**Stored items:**
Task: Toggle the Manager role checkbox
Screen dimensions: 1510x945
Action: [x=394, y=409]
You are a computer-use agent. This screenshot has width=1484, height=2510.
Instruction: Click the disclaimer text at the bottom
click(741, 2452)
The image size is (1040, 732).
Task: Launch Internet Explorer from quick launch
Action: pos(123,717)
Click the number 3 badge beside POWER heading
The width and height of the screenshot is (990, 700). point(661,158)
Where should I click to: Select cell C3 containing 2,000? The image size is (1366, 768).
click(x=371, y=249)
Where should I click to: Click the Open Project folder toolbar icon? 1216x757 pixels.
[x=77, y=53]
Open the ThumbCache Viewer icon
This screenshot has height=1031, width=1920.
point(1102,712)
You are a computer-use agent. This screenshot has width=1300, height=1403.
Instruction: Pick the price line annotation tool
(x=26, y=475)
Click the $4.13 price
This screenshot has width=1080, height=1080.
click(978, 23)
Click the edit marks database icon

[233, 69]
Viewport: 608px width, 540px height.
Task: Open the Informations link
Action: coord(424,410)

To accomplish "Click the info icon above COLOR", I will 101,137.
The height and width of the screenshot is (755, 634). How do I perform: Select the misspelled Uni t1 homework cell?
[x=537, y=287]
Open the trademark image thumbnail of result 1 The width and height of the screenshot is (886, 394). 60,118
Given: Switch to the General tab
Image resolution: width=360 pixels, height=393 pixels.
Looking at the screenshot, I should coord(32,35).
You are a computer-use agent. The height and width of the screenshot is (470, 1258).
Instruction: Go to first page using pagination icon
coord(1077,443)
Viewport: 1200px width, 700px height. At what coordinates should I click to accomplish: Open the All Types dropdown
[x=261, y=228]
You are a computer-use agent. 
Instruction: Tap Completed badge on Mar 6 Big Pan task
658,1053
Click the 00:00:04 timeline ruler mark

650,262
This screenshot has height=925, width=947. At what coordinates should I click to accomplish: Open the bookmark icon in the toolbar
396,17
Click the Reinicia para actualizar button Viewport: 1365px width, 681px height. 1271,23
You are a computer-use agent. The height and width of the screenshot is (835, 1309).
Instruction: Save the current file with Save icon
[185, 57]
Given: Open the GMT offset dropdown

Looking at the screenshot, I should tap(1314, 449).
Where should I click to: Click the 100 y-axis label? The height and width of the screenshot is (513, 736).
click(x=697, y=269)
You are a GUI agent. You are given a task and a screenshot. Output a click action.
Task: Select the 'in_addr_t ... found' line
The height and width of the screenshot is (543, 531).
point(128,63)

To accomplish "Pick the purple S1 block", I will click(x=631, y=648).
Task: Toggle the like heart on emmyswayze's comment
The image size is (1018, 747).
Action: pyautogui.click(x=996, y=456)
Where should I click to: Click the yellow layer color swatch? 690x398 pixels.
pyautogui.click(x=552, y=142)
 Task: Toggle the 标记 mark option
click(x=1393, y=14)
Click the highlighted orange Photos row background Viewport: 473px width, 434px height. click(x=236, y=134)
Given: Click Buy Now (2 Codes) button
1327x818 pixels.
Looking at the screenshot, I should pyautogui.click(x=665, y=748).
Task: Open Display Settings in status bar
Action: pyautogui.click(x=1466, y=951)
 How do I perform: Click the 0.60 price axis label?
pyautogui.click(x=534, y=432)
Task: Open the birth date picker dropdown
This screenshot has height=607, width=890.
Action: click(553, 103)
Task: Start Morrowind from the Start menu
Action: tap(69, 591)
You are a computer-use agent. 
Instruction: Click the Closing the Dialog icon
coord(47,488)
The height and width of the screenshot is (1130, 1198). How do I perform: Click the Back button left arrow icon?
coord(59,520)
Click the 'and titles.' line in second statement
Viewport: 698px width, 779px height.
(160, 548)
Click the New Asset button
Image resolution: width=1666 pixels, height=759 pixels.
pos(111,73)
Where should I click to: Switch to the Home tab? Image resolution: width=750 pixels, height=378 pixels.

**Exercise instructions:** Every record must be transcribed exactly, with no line skipped.

**Answer space:**
Task: Toggle the Manager role checkbox
Screen dimensions: 1510x945
Action: [x=394, y=409]
You are a computer-use agent. This screenshot has width=1484, height=2510.
Instruction: Click the disclaimer text at the bottom
click(741, 2452)
The image size is (1040, 732).
Task: Launch Internet Explorer from quick launch
Action: pos(123,717)
Click the number 3 badge beside POWER heading
The width and height of the screenshot is (990, 700). point(661,158)
Where should I click to: Select cell C3 containing 2,000? The image size is (1366, 768).
click(x=371, y=249)
Where should I click to: Click the Open Project folder toolbar icon? 1216x757 pixels.
[x=77, y=53]
Open the ThumbCache Viewer icon
This screenshot has height=1031, width=1920.
point(1102,712)
You are a computer-use agent. This screenshot has width=1300, height=1403.
Instruction: Pick the price line annotation tool
(x=26, y=475)
Click the $4.13 price
This screenshot has width=1080, height=1080.
click(978, 23)
Click the edit marks database icon

[233, 69]
Viewport: 608px width, 540px height.
Task: Open the Informations link
Action: coord(424,410)

To accomplish "Click the info icon above COLOR", I will 101,137.
The height and width of the screenshot is (755, 634). How do I perform: Select the misspelled Uni t1 homework cell?
[x=537, y=287]
Open the trademark image thumbnail of result 1 The width and height of the screenshot is (886, 394). 60,118
Given: Switch to the General tab
Image resolution: width=360 pixels, height=393 pixels.
Looking at the screenshot, I should coord(32,35).
You are a computer-use agent. The height and width of the screenshot is (470, 1258).
Instruction: Go to first page using pagination icon
coord(1077,443)
Viewport: 1200px width, 700px height. At what coordinates should I click to accomplish: Open the All Types dropdown
[x=261, y=228]
You are a computer-use agent. 
Instruction: Tap Completed badge on Mar 6 Big Pan task
658,1053
Click the 00:00:04 timeline ruler mark

650,262
This screenshot has height=925, width=947. At what coordinates should I click to accomplish: Open the bookmark icon in the toolbar
396,17
Click the Reinicia para actualizar button Viewport: 1365px width, 681px height. 1271,23
You are a computer-use agent. The height and width of the screenshot is (835, 1309).
Instruction: Save the current file with Save icon
[185, 57]
Given: Open the GMT offset dropdown

Looking at the screenshot, I should tap(1314, 449).
Where should I click to: Click the 100 y-axis label? The height and width of the screenshot is (513, 736).
click(x=697, y=269)
You are a GUI agent. You are given a task and a screenshot. Output a click action.
Task: Select the 'in_addr_t ... found' line
The height and width of the screenshot is (543, 531).
point(128,63)

To accomplish "Pick the purple S1 block", I will click(x=631, y=648).
Task: Toggle the like heart on emmyswayze's comment
The image size is (1018, 747).
Action: pyautogui.click(x=996, y=456)
Where should I click to: Click the yellow layer color swatch? 690x398 pixels.
pyautogui.click(x=552, y=142)
 Task: Toggle the 标记 mark option
click(x=1393, y=14)
Click the highlighted orange Photos row background Viewport: 473px width, 434px height. click(x=236, y=134)
Given: Click Buy Now (2 Codes) button
1327x818 pixels.
Looking at the screenshot, I should pyautogui.click(x=665, y=748).
Task: Open Display Settings in status bar
Action: pyautogui.click(x=1466, y=951)
 How do I perform: Click the 0.60 price axis label?
pyautogui.click(x=534, y=432)
Task: Open the birth date picker dropdown
This screenshot has height=607, width=890.
Action: click(553, 103)
Task: Start Morrowind from the Start menu
Action: tap(69, 591)
You are a computer-use agent. 
Instruction: Click the Closing the Dialog icon
coord(47,488)
The height and width of the screenshot is (1130, 1198). How do I perform: Click the Back button left arrow icon?
coord(59,520)
Click the 'and titles.' line in second statement
Viewport: 698px width, 779px height.
(160, 548)
Click the New Asset button
Image resolution: width=1666 pixels, height=759 pixels.
pos(111,73)
Where should I click to: Switch to the Home tab? Image resolution: width=750 pixels, height=378 pixels.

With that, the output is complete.